Exercise details:
Reproduce every line of the entries below, requests included, and offset each coordinate in the answers by -39.

Exercise input:
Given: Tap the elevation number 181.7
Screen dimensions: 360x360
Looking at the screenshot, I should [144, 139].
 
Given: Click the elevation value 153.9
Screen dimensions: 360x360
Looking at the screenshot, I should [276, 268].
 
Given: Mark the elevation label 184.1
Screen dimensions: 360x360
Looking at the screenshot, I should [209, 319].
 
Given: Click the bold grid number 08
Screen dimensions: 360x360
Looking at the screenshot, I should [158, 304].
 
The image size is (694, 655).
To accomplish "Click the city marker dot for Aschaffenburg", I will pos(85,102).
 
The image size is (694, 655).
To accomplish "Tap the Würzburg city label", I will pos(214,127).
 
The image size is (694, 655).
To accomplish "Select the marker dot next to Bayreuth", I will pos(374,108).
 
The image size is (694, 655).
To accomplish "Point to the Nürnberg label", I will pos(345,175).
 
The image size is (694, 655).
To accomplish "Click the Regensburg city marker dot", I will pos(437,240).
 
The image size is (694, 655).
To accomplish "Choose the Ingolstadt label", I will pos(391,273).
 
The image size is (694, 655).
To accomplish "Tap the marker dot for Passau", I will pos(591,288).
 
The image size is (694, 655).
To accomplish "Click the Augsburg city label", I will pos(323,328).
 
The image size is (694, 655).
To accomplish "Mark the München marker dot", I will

Complete answer:
Given: Tap the elevation number 181.7
Screen dimensions: 360x360
Looking at the screenshot, I should [105, 100].
 
Given: Click the elevation value 153.9
Screen dimensions: 360x360
Looking at the screenshot, I should [237, 229].
 
Given: Mark the elevation label 184.1
Screen dimensions: 360x360
Looking at the screenshot, I should [170, 280].
 
Given: Click the bold grid number 08
Screen dimensions: 360x360
Looking at the screenshot, I should [119, 265].
 
The image size is (694, 655).
To accomplish "Click the city marker dot for Aschaffenburg", I will pos(46,63).
 
The image size is (694, 655).
To accomplish "Tap the Würzburg city label", I will pos(175,88).
 
The image size is (694, 655).
To accomplish "Select the marker dot next to Bayreuth", I will pos(335,69).
 
The image size is (694, 655).
To accomplish "Point to the Nürnberg label", I will pos(306,136).
 
The image size is (694, 655).
To accomplish "Click the Regensburg city marker dot", I will pos(398,201).
 
The image size is (694, 655).
To accomplish "Choose the Ingolstadt label", I will pos(352,234).
 
The image size is (694, 655).
To accomplish "Tap the marker dot for Passau", I will pos(552,249).
 
The image size is (694, 655).
To accomplish "Click the Augsburg city label", I will pos(284,289).
 
The image size is (694, 655).
To accomplish "Mark the München marker dot", I will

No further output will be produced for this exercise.